I will like to share some of my Original work, and perhaphs inspire you to share yours.

Sunday, May 2, 2010

My Awful Creature

{This poem also belongs to my 2009 collection, nevertheless I don't have the accurate date of its creation}


...And now the days passed by,
and we aren't able to have a decent conversation anymore
what happend?

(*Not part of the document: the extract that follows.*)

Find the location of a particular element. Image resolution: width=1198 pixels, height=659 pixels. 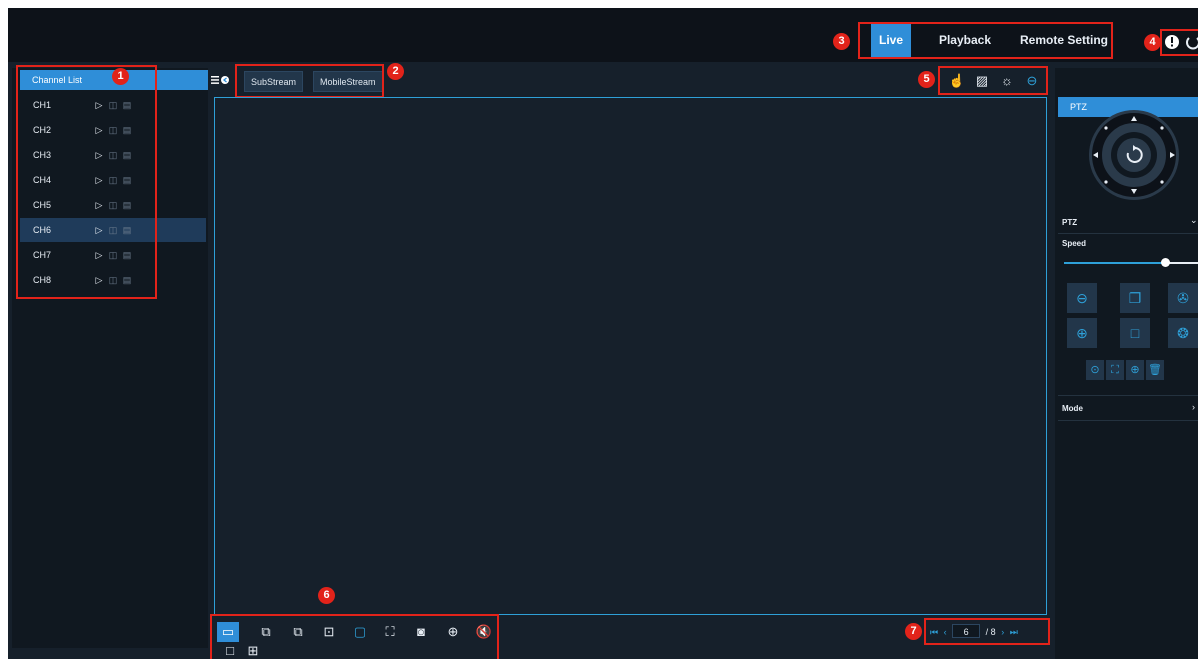

zoom-in-button: ⊕ is located at coordinates (1082, 333).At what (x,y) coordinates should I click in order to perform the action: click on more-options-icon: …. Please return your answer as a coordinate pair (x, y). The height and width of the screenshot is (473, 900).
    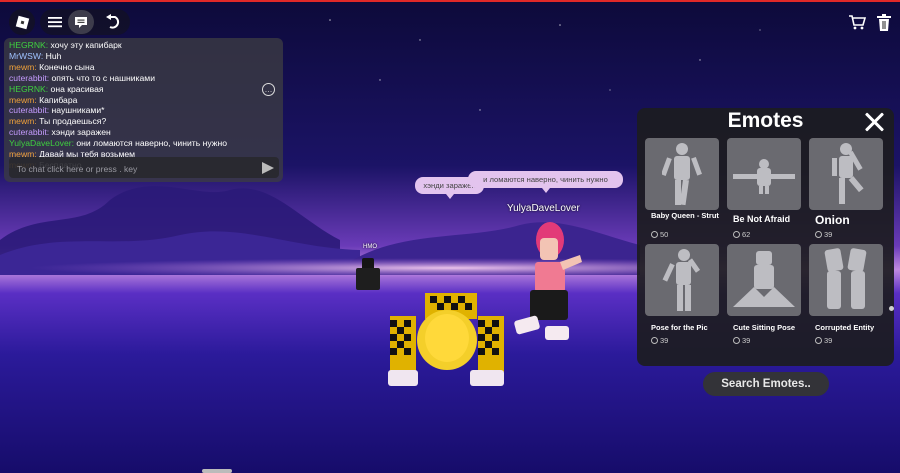
    Looking at the image, I should click on (268, 90).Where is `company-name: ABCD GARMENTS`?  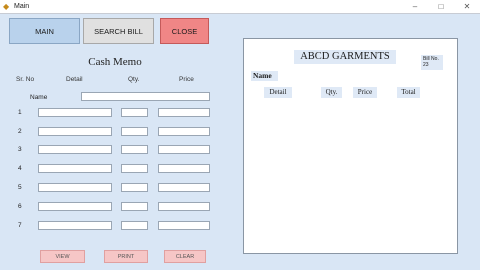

I don't know...I DO KnowI know
and I do not know at the same time....
my heart is bleeding...
its a pain I can't resist and its pleasure I cannot miss
Im bleeding inside out.

with a knife you take my life and smiling quietly you watched me bleed...
the only thing I can think about is that I miss you so much is ridiculous
and all my imperfections have been collected
and now you throw them in my face
your tounge you use as the sharpest dagger cutting through my veins
cutting through my life cutting though my love...
Yet, you always find the words to say
and made it all right.
but stupidly I fool myself wating for your disgrace
that every time is going farder from my hopes...
my revenge will not take place aas sooner I imagined
and its destroying me.
can you see now the awful creature I am?
wanting to destroy you as much you did once
can you forgive me from what I have become?
can I ever forget, and go back to my state of mind?
I don't want to be this creature
who is condemned to walk in the eternal darknest
and I don't know how I should control it...
dealing with it is such a pain that I cannot describe
I want to take it out of my heart my body my mind.

Your pain is also mine

April 5, 2009

You said you cannot survive, but here I am
dead already because of you.
I’m waiting in a hole full of darkness,
And I look up only to find you at the very edge,
Looking down, afraid of falling.

Would I see you falling?
Would you come here into this hole?
Would you go into a new one?
Falling even more deeply of what I fell?
Would you ever try to go back again?
Perhaps if we are in the same hole,
We can help each other to go back to the surface

Even if we don’t help each other…
Would there be another one to help us out of our angst?
So far, I look around and there is no one.
So far I am accompanied by loneliness’…

So what if you might fall?
You would be next to me
You will be there with me
Feel the same pain I am feeling
You will see how it is to be me

Would you ever reject your decision?
Would you ever reject not to get to know my heart?
Now, that you are falling… do you ask yourself these questions?
Because I gave you my heart, only to know that you would be returning it all broken.
Because I gave you my heart on the same way you gave yours to her…
but you count see it
Now, your heart is also broken and I cry for you

I cry on a situation when I shouldn’t have been crying…
And I act with compassion were I was supposed to show hate.
What kind of person am I?
Do am I stupid? or just too naive?
Because I don’t know what am doing anymore…

My Beautiful Killer

1:58 am
3/22/09

Anytime I see you, my heart stops...
and anytime I feel you, you are always warm and I am always cold
your touch is my favorite poison
the air you exale is what I breathe
you are the killer that was sent to me.

Here you come in front of me
take out your sharpest gun and grip it towards me
don't be scared... sweetheart that is why you are here.
you are my beautyful killer this pain is sweet...
I don't know if feel apathy or emphaty towards you...
I just know that my heart will stop beating with the deathly venom from your lips...

light from darkness, I can not tell them apart
what it is, now it was...
what would be, would never be.

now you close your eyes and whishper to my ear...
-" I am sorry for all this"-
It is fine, my beautyful killer...
don't feel sorry for the living dead,
because now no one can kill me
because now, I have to find other ways to live.